The next thing here is just showing the file watching capability. This is really the same thing - you need an endpoint, you need a security profile, the access keys, the secrets, and the bucket name, and then this one has some information about the operation. Steady state we're waiting for 20 seconds for this file to be not changed in 20 seconds.
We also have the ability to monitor for file size as well as the use regex so we can do regex pattern matching. The idea here is that once you get it up to cloud storage, you would put some extra jobs in here to do some ETL stuff. Like maybe use glue or do some other kind of analytics to manipulate the data, and then re-store it out the cloud storage and then we can download the cloud storage from the bucket.
So here, we are taking the data out and then saving it onto the local system as this.
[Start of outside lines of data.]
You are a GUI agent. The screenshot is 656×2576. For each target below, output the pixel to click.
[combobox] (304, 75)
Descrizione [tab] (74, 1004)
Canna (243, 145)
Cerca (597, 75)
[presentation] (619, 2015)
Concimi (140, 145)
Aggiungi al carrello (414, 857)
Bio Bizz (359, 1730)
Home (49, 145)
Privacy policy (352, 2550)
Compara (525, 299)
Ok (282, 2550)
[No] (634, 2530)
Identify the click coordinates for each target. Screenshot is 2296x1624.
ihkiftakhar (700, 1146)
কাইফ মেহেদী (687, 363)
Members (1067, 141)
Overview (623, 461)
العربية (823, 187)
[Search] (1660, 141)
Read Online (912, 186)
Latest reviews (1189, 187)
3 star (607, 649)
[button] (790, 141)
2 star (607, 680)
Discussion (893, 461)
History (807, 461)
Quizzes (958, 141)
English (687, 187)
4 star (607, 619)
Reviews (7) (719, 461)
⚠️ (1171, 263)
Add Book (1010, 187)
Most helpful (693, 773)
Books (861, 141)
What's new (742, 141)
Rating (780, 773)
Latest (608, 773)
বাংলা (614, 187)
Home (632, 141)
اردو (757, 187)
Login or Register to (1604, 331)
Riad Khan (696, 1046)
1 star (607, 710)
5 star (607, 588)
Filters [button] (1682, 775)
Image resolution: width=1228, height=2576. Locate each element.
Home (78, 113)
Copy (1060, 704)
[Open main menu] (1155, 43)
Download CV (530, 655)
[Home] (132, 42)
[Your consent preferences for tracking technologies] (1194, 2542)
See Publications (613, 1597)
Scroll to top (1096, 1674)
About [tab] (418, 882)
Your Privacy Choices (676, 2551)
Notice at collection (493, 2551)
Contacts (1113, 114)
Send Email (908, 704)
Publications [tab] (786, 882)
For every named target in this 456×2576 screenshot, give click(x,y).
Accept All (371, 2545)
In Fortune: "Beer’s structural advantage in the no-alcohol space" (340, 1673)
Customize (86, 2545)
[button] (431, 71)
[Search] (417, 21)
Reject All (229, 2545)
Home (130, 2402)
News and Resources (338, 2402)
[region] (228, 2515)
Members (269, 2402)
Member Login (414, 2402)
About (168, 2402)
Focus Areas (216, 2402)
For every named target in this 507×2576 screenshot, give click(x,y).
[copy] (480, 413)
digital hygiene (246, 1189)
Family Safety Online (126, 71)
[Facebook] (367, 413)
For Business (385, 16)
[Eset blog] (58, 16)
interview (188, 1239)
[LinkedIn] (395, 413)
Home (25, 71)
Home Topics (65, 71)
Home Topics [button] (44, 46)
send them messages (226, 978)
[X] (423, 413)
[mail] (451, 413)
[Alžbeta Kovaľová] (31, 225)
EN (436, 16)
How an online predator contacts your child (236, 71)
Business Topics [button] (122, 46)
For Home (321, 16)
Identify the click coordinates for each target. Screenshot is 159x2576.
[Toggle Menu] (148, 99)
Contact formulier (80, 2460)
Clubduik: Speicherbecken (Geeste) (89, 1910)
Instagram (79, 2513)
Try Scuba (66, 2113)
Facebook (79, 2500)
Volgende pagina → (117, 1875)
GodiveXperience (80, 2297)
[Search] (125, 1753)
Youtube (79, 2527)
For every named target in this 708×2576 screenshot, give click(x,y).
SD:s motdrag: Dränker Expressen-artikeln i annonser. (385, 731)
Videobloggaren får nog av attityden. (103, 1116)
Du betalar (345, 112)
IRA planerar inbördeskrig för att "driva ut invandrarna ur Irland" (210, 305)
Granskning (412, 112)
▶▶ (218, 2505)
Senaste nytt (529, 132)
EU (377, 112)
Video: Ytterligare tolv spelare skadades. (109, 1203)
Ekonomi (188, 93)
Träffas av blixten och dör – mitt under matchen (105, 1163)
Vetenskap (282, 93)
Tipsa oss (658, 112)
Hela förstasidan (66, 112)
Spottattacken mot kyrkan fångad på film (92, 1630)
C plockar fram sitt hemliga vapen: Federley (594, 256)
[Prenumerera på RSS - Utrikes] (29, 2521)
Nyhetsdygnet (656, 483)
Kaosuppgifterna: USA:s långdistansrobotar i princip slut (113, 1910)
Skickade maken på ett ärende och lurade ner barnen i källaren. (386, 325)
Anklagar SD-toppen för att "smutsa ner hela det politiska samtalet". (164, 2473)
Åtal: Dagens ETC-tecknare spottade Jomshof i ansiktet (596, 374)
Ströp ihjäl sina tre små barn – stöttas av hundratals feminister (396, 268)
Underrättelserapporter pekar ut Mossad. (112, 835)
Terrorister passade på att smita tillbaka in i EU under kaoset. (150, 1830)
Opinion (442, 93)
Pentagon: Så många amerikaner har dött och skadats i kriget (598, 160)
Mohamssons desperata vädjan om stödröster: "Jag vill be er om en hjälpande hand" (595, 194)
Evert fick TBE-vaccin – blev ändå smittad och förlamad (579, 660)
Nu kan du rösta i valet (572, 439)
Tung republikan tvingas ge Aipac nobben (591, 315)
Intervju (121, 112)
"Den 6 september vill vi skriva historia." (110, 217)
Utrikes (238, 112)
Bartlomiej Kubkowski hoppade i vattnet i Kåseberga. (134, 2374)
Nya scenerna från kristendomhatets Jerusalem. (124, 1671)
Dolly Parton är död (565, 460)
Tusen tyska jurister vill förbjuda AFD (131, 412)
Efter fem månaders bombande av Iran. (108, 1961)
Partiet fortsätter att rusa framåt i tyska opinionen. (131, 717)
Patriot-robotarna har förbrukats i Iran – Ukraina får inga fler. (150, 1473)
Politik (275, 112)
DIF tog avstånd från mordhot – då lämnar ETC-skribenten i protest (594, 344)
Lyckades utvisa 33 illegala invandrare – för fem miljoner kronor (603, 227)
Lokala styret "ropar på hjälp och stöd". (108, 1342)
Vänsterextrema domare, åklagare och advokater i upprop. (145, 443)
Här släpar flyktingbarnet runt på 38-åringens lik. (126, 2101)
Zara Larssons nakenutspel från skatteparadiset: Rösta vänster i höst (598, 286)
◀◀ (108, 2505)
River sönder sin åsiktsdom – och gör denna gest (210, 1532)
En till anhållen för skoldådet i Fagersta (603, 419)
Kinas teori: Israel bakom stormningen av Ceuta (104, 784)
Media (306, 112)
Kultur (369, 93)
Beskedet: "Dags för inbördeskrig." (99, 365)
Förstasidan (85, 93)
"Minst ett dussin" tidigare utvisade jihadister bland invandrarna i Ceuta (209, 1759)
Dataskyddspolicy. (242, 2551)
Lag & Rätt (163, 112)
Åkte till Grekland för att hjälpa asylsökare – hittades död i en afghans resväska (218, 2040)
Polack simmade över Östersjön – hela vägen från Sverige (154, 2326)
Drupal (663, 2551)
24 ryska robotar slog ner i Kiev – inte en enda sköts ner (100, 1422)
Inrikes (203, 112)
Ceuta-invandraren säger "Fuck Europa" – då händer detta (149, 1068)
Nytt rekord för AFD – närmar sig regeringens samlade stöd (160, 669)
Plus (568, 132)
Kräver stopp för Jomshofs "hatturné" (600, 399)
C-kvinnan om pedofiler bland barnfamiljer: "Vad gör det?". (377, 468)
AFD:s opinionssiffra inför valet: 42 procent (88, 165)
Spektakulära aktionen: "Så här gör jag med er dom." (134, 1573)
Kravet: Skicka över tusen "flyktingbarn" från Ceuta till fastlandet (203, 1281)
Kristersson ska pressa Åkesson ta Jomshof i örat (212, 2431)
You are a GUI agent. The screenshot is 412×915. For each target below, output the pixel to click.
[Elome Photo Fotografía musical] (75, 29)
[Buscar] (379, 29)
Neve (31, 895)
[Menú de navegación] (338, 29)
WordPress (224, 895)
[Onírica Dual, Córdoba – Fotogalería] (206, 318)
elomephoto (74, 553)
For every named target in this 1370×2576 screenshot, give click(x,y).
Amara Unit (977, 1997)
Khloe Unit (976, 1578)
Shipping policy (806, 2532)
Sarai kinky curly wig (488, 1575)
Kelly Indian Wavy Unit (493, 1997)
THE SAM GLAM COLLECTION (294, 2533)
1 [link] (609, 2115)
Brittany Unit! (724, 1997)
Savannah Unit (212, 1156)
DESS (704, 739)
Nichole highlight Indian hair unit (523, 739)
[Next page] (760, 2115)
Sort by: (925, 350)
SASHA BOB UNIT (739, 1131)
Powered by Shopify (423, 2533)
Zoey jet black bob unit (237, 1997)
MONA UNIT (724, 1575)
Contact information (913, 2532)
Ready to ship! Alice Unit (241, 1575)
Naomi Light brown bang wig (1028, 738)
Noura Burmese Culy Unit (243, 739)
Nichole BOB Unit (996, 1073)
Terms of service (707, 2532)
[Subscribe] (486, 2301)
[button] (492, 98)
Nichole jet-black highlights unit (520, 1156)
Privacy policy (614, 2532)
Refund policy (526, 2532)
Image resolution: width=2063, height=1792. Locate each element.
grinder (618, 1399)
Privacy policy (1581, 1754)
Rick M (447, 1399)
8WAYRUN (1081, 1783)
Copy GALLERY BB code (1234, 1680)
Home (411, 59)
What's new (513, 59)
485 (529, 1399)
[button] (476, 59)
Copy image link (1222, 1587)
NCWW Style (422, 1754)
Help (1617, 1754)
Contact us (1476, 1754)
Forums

It's saving it to a different name. The idea here is that we can also span multiple clouds. So now that we maybe did some processing in Amazon and now we want to maybe process some data inside of Google, we want to transfer that data into Google Cloud Storage.
So here, you'll see that I am taking that data that I just processed with Amazon and now I'm uploading that data to Google Cloud Storage. You'll see that “data1” is being uploaded right here, so it's taking out data from the previous job box that I ran and then it's going to upload it to Google Cloud Storage and then do the exact same thing on Google Cloud.
I have a file watcher on Google Cloud which is also monitoring the file for arrival and with the same parameters as before on Amazon, except this is pointing to Google Storage. In Google, they don't use access keys and access secrets; they use something called a token file.
This is a token file, and we know how to generate this special Amazon JWT sign tokens. We can generate the tokens from the file because the file contains the certificates as well as the signature information.
Once this is done, the idea here is that you would process this data maybe using data flow or data Fusion, or maybe do something in bigquery. There's a variety of things you can do at that point in Google to massage the data. Then we can download it again and maybe pass it on to something else.
This kind of shows you a little bit about the capabilities of how we targeted the S3 plug-in extension, allowing us to manipulate data in cloud storage as well as do file monitoring and triggering off of files uploaded to cloud storage.
So here you see so the first one. It uploaded it, then it's waiting for 20 seconds for a steady state on the file that was uploaded. This is just a guarantee that if you upload it to the files it may not be fully available in S3. You can monitor for steady state, so when the file doesn't change after 20 seconds then we know it's actually fully uploaded.
For these things we kind of give you some details about what you can see in the job running. If you go to the spool file you can see what it actually did. Here you see that hese are your the parameters you specified, and it uploaded the file. Now it's done doing the verify and now it's going to the Google part of the demo.
For all of these you can get some detail in the spool file about what actually occurred in the execution. This is for the file watcher - here you'll see it was monitoring for file completion so it did trigger. Same thing for Google - you can see the exact same information about the details on the Google run.
Here it's showing the upload operation and the file Watcher is exactly the same. You'll see we detected the file was uploaded and the job was marked as complete, and the job also marked as success here. If any of these uploads or downloads fails then the job will be marked as failed, so we will know that it failed.
This is mostly the beginning of a cloud ETL pipeline that's typically done where you're running an ETL job, where you have to upload and manipulate data into cloud storage.